### Problem statement
Scan the listing for the word "computer" and report every line that contains it.

### Information provided
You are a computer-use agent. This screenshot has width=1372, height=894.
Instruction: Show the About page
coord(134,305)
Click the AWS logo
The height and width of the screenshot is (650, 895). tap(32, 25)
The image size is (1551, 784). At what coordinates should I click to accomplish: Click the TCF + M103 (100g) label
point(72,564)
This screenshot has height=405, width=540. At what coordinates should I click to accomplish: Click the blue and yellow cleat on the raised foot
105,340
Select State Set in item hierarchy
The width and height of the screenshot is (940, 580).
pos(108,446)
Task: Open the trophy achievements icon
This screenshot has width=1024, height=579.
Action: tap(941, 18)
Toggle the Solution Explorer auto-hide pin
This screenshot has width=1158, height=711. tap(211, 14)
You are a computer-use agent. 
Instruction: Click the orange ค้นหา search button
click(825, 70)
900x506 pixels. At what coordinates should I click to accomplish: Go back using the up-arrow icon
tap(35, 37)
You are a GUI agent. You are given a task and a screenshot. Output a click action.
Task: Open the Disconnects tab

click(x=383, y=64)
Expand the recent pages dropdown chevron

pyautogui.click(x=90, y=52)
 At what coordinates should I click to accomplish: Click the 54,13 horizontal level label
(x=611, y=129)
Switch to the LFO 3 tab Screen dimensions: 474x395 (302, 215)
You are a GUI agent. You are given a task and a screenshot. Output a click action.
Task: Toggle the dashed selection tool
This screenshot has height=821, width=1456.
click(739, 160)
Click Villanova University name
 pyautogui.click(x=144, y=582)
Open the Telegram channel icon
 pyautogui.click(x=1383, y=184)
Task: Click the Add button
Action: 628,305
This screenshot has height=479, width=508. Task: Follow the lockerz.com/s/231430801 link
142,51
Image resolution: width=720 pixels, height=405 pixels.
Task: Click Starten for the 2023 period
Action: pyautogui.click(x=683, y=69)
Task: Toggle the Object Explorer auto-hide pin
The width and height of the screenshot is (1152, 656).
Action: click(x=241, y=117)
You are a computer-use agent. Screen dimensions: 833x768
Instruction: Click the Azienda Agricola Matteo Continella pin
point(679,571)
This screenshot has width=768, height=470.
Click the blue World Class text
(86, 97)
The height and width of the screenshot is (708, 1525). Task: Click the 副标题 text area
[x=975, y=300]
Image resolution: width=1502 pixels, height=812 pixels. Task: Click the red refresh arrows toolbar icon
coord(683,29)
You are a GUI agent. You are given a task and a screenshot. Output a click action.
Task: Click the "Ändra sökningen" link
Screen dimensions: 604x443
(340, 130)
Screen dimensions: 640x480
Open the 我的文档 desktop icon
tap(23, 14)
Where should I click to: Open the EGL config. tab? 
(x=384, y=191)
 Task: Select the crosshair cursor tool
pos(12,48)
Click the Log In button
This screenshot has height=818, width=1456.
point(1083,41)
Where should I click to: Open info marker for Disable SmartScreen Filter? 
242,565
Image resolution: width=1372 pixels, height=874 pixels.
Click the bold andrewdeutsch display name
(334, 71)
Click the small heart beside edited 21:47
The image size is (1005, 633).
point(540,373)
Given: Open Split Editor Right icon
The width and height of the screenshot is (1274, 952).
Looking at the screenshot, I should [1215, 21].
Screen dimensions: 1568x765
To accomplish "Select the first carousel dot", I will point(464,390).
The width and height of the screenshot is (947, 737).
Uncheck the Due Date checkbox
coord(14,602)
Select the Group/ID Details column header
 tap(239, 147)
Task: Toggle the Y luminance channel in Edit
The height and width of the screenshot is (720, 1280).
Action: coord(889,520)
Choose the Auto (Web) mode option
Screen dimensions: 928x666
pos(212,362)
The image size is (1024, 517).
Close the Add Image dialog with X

### Response to this task
You are a computer-use agent. This screenshot has width=1372, height=894.
You are a computer-use agent. 
You are a computer-use agent. Screen dimensions: 833x768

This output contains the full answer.